Traduzido pelo
pessoal da Vila Vudu
(Entreouvido no quisque da Pregafrôxa na Vila Vudu: Esse Nuridini é analista tão isento quanto quarqué vilas, manholis, sardimburgs ou wackas, ora bolas!).
Ben Bernanke, o destruidor do sonho neoliberal |
Pesquisa
recente da ONG Transparência Internacional põe a Somália no topo do ranking
da corrupção no mundo. Engraçado. A Somália lá está, no topo, pelo menos em
parte, por causa da ação de pirataria dos piratas somalianos.
Pirataria é
confisco de riqueza mediante força bruta. Imprimir dinheiro falso também é
confisco de riqueza, e fraudes financeiras em geral, também. Bernie Madoff foi
condenado a dez anos de cadeia, exclusivamente porque fraude financeira é
crime; as vítimas de Madoff perderam o dinheiro que haviam confiado a Madoff.
Pois mesmo apesar disso tudo, o presidente do Federal Reserve, Ben Bernanke que agora se prepara para deixar o
cargo, imprime mensalmente US$85 bilhões, dinheiro que, de fato, ele tira da
cartola, e essa “mágica” é considerada virtude – por mais que seja confisco
forçado de riqueza. Dá à coisa nome de “estímulo” econômico, porque, segundo os
mágicos, faria avançar a economia e todos estaríamos andando na direção do
pleno emprego, cá nos EUA.
Bernanke
deixa o posto no final desse mês, depois de anos de destruição, durante os
quais só fez avançar o caos financeiro, o desemprego em massa, a inflação, o
confisco de riqueza e a miséria, nos EUA e noutros locais.
□ □ □ □ □
OBJETIVO
Dê sequência ao trecho sobre Ben Bernanke e o Federal Reserve, começando logo após a última frase.

MATERIAL COLETADO
□ □ □ □ □
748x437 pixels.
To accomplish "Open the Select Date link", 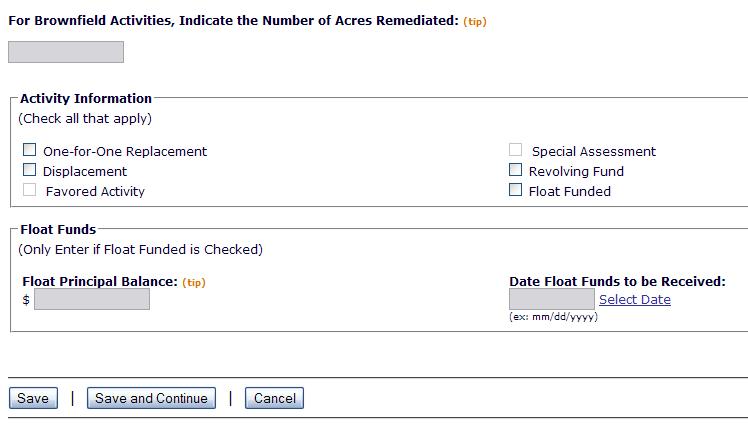I will click(635, 300).
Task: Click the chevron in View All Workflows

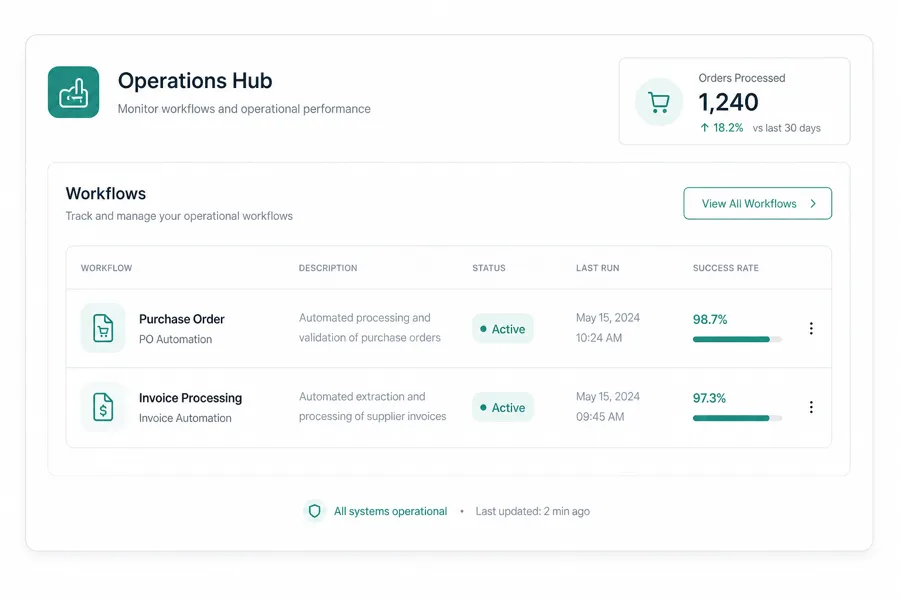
□ □ □ □ □
RESULTADO DA TAREFA
Os EUA viviam
em grande prosperidade antes de Bernanke fazer de nós país de desolação. Seu
turno como propositor de políticas e presidente do Fed ficará na história como era de mentiras e de anarquia. Suas
políticas monetárias não ortodoxas e taxas de juro quase-zero ajudaram a
realizar os piores pesadelos do período do pós-Segunda Guerra Mundial;
destruíram os bancos norte-americanos; e levaram a desvalorização da moeda para
outros países industrializados.
Ignorando a
Constituição dos EUA e agindo como se dinheiro fosse brinquedo de moleque,
Bernanke reinou com poderes absolutos para destruir dinheiro. Comparando-se
2000, pouco antes de Bernanke passar a integrar o grupo de diretores do Fed em
2002, e 2013, vê-se logo que Bernanke muito mereceu o título de “Helicopter
Ben” [ganhou o apelido quando disse que “jogaria dinheiro de helicóptero em
Wall Street para evitar a repetição do desastre dos anos 1930s” (NTs)].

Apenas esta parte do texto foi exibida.